Return each line of the listing that follows in which the string "arrow" can be found.

[MATERIAL SHOWN — start]

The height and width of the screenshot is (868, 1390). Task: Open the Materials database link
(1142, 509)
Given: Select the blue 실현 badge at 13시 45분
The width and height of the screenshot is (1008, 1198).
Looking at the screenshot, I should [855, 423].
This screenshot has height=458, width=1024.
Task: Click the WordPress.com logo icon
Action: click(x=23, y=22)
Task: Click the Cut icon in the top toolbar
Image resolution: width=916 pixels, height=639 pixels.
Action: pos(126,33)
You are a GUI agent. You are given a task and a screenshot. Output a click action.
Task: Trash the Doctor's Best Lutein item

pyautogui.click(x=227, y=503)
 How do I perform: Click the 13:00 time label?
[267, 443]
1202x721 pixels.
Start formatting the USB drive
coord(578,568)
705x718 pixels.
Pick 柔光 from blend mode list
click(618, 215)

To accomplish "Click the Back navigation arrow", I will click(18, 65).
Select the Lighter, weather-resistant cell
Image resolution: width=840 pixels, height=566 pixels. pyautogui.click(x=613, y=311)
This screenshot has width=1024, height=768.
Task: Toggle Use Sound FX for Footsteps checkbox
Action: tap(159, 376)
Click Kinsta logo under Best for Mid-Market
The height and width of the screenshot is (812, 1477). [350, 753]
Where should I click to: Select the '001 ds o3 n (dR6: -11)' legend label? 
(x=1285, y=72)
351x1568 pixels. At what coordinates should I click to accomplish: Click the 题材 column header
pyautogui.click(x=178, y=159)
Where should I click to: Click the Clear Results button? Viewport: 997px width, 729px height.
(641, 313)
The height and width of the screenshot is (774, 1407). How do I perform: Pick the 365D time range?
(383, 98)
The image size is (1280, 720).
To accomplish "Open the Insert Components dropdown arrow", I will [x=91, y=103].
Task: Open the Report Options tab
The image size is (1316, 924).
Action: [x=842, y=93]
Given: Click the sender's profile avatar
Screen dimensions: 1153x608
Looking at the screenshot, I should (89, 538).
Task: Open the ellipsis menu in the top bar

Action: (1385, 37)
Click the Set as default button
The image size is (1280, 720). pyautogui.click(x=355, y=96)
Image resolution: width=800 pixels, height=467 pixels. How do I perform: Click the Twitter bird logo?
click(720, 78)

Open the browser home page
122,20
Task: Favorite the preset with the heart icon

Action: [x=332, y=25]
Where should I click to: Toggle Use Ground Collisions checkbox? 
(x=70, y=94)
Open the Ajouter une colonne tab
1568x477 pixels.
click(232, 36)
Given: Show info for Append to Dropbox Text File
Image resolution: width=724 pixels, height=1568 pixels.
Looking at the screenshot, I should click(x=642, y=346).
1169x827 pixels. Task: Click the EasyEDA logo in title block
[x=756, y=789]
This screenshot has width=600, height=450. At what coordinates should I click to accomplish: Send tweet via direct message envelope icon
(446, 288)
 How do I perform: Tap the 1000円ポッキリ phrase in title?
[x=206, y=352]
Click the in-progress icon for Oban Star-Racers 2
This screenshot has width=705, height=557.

[MATERIAL SHOWN — finish]

- ANSWER BELOW
To accomplish "Click the Back navigation arrow", I will click(18, 65).
To accomplish "Open the Insert Components dropdown arrow", I will [x=91, y=103].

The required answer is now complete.